ABSTRACT

The Yalaxiangbo gneiss dome (SE Tibet) in eastern Himalaya is one of the major metamorphic culminations in the Tethyan Himalayan Sequence, referred to as North Himalayan Gneiss Domes (NHGD). It comprises three main tectonic units separated by an upper ductile/brittle and a lower ductile detachment. The upper tectonic unit, above the upper ductile/brittle detachment, includes unmetamorphosed to low-grade metamorphic Triassic-Lower Cretaceous slate and metapsammite of the Tethyan Himalayan Sequence. The middle tectonic unit, sandwiched between the upper and lower detachments, consists of mylonitic granite, staurolite-garnet-two mica schist and biotite-plagioclase gneiss affected by the ductile top-to-the north extensional shear of the lower detachment. The lower tectonic unit consists of mylonitic gneiss, leucogranite plutons, dikes and sills.

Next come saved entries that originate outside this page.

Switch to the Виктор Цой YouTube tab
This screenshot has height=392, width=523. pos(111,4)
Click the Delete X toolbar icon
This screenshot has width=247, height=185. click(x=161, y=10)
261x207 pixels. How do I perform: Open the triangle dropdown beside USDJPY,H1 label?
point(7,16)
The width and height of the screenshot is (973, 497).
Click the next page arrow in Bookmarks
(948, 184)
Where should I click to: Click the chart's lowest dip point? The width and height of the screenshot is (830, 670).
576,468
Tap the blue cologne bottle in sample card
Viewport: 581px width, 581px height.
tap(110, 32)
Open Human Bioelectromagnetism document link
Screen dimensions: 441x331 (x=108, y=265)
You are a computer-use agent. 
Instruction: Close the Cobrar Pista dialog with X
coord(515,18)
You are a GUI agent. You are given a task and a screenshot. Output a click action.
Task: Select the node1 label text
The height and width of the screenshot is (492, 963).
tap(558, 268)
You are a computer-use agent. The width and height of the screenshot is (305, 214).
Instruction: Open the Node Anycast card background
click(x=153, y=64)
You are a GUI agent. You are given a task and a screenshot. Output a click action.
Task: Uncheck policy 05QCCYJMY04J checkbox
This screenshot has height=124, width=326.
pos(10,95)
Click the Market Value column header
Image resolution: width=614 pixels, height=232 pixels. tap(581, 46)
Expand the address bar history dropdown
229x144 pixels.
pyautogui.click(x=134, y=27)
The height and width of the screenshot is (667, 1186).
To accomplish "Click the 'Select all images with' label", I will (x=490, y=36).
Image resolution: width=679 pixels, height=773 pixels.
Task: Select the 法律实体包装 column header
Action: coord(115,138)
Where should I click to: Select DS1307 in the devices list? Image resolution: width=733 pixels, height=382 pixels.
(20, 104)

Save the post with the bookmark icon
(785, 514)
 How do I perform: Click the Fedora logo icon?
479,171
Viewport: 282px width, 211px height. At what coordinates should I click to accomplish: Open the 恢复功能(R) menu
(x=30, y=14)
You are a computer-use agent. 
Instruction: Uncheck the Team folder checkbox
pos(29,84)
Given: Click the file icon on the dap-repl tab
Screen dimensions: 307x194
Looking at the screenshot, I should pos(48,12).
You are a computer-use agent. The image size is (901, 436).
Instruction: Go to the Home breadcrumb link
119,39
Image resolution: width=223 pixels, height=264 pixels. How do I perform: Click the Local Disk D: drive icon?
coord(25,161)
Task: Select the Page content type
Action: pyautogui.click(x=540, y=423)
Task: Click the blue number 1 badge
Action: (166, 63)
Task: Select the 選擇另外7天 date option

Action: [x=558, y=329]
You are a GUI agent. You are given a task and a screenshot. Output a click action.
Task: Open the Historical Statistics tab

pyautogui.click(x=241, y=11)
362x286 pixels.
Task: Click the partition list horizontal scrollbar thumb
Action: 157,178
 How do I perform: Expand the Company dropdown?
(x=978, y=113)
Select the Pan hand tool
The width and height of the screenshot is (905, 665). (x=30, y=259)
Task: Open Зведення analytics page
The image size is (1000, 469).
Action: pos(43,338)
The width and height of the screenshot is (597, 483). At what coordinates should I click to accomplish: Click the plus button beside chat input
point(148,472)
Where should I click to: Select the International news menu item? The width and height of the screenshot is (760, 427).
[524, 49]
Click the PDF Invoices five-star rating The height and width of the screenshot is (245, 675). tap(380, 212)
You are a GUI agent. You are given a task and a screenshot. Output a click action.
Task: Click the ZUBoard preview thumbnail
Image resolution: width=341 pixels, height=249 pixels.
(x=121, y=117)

By integrating meso-/micro-structural analyses, petrographic and Laser Ablation Inductively Coupled Plasma-Mass Spectrometer (LA-ICP-MS) in situ U-(Th)-Pb monazite geochronological data from selected samples affected by ductile shear, we constrain the activity of the lower detachment at ~ 18 Ma and the shearing along the upper detachment later than ~ 15 Ma. The kinematic, geochronology and petrologic features of the Yalaxiangbo detachments are similar to the South Tibetan Detachment system, which crops out in southern Tibet.